Task to complete:
Reproduce the lines below verbatim, from the line with "Pick the Class Diagram template icon" through the end of the lines, and leave out the pictures.
···
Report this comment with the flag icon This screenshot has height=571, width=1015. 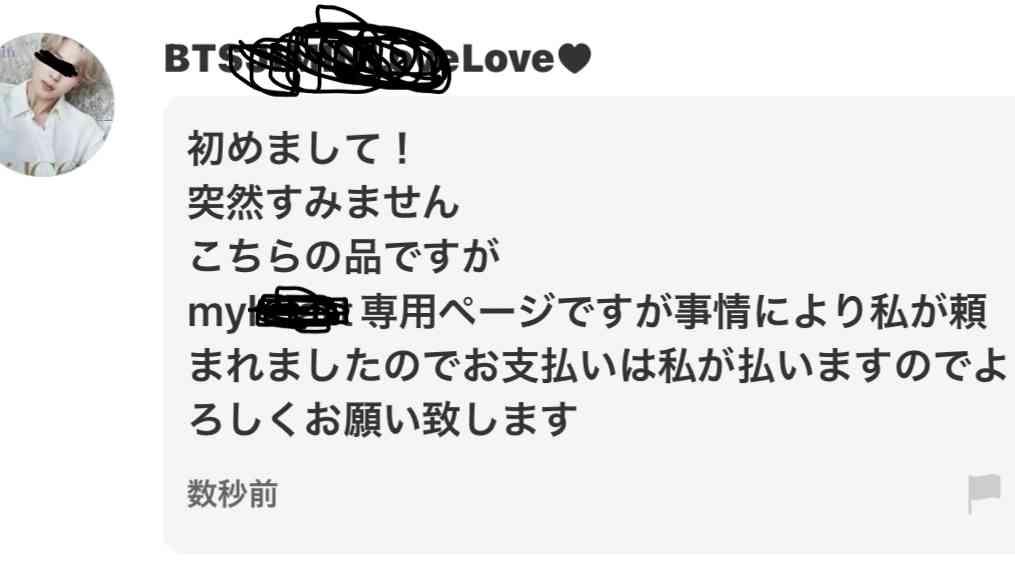(985, 493)
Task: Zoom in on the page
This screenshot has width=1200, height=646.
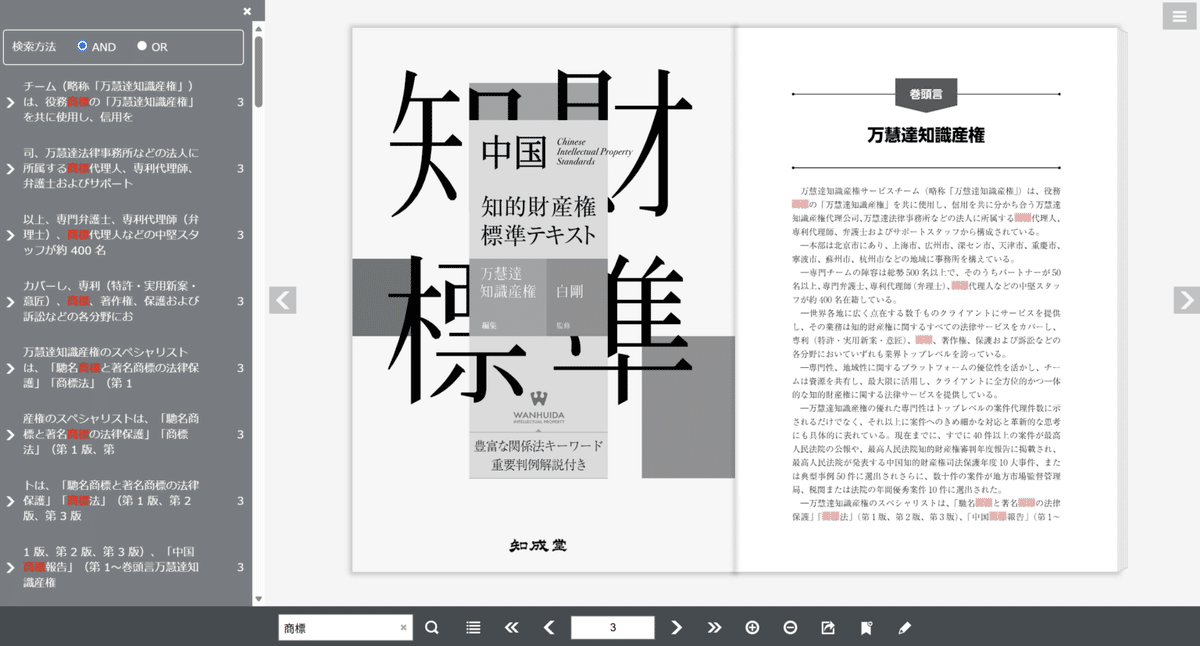Action: point(750,627)
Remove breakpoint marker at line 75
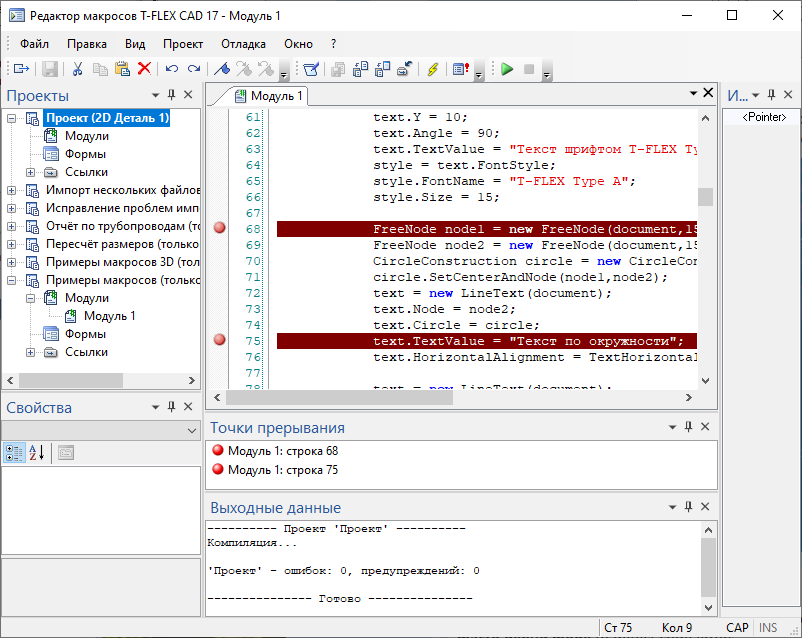 coord(220,340)
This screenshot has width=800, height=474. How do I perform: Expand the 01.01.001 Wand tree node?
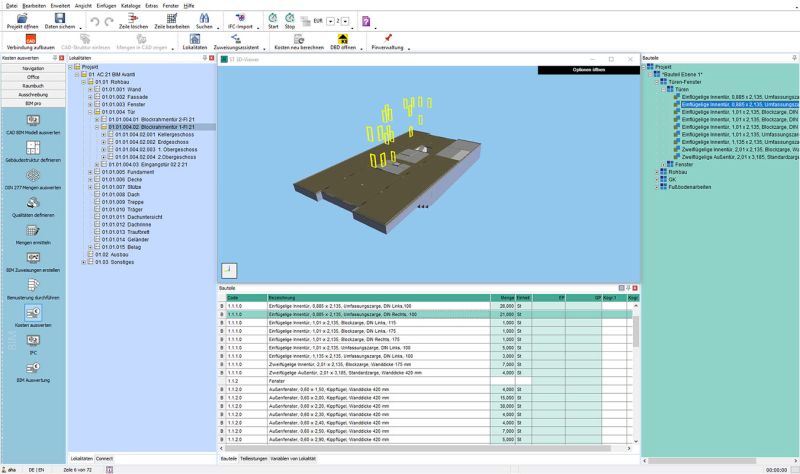(90, 90)
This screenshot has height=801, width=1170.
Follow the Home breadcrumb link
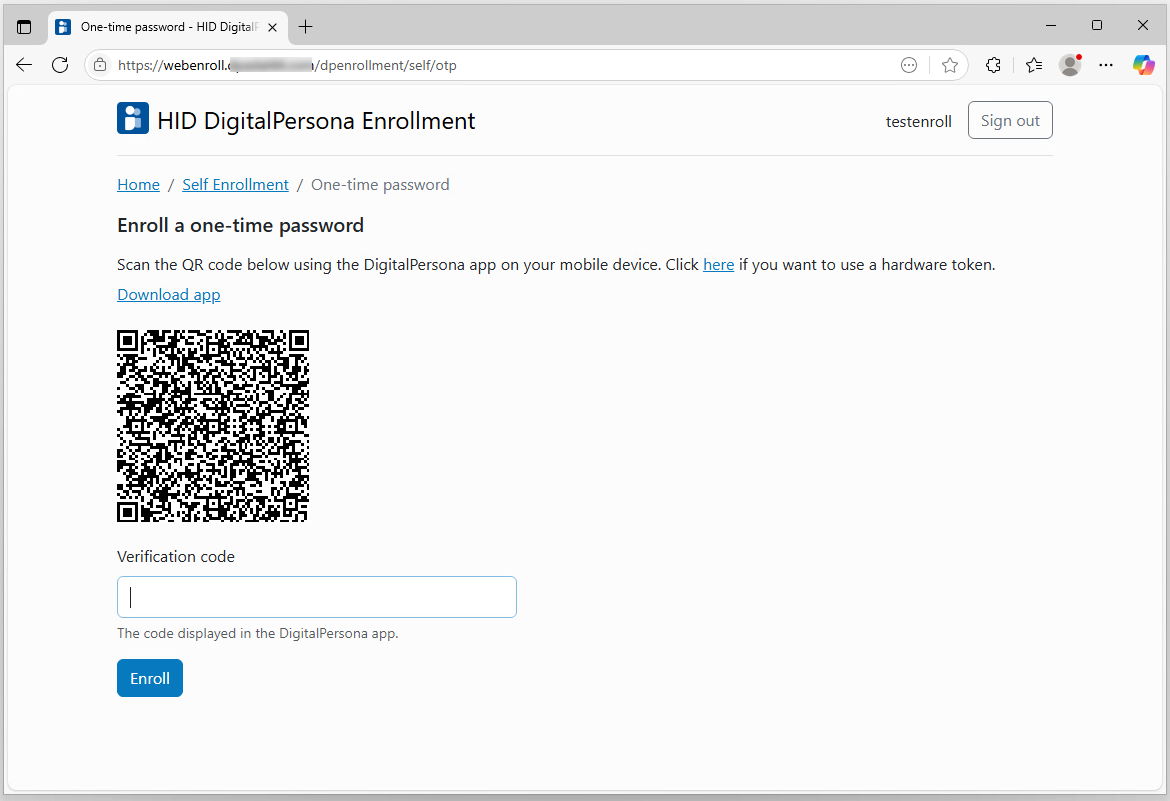[x=138, y=184]
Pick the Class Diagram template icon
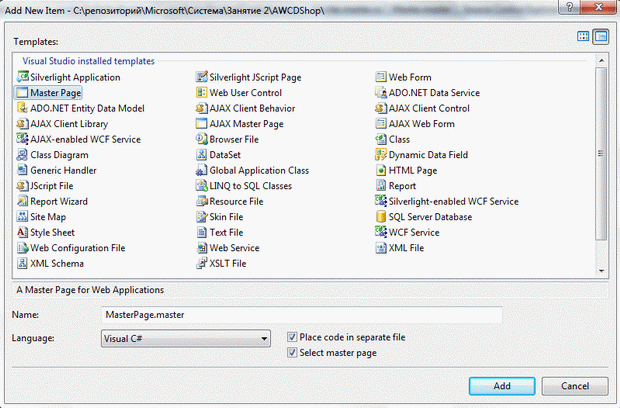The width and height of the screenshot is (620, 408). click(22, 155)
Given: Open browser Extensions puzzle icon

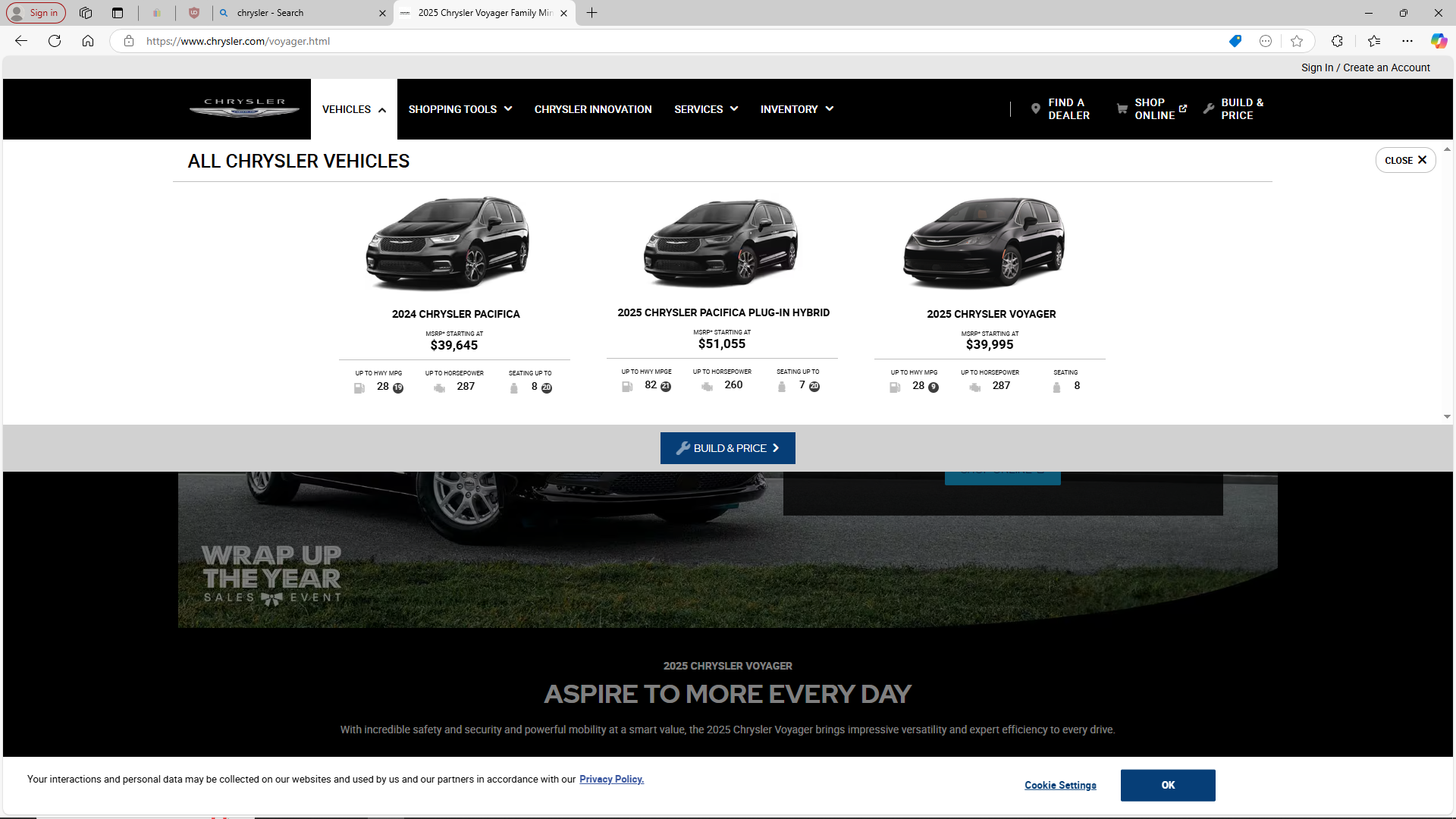Looking at the screenshot, I should (1337, 41).
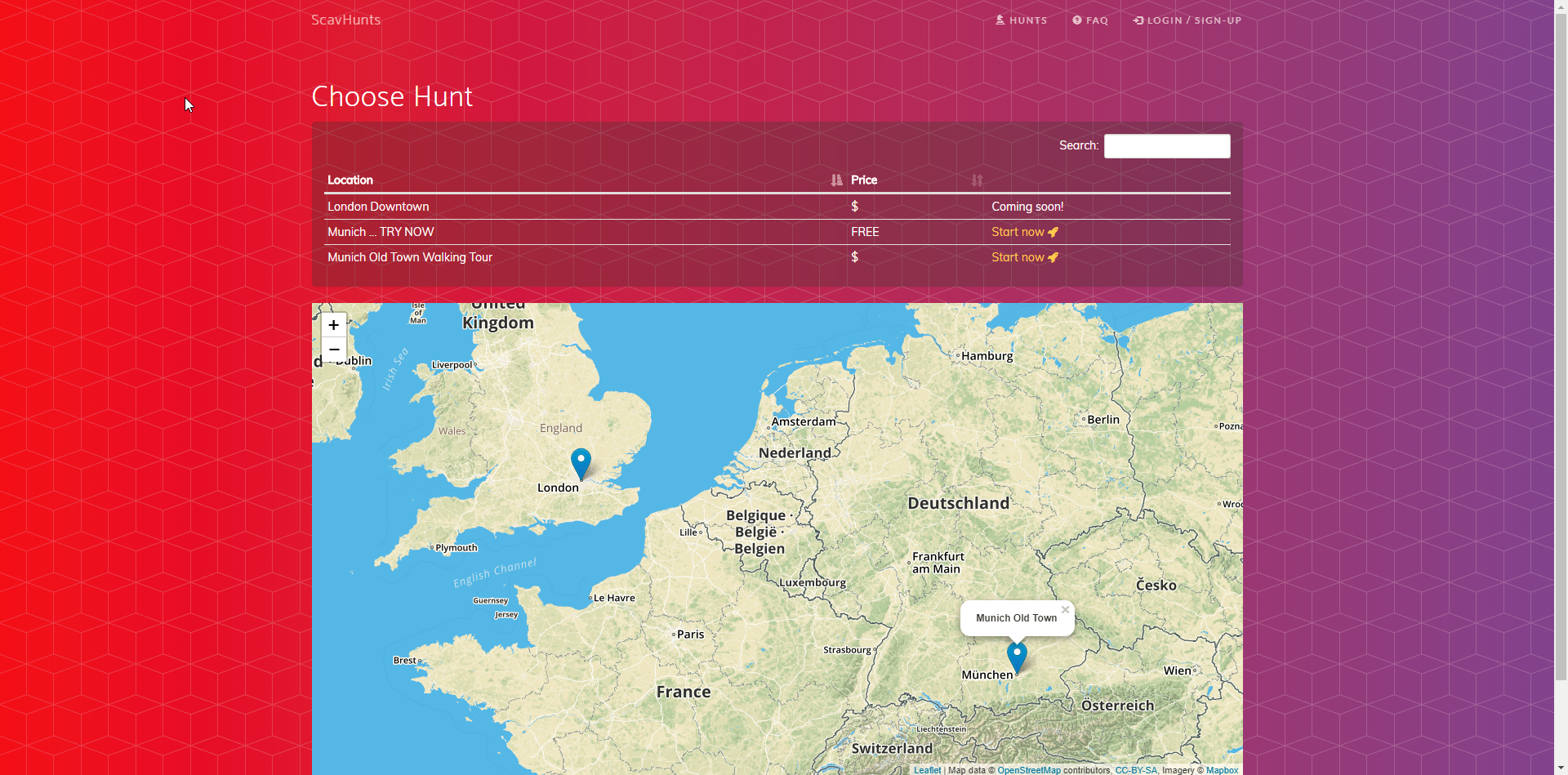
···
Result below:
Pick the Class Diagram template icon
The width and height of the screenshot is (620, 408). click(22, 155)
Given: Open browser Extensions puzzle icon

Looking at the screenshot, I should (1337, 41).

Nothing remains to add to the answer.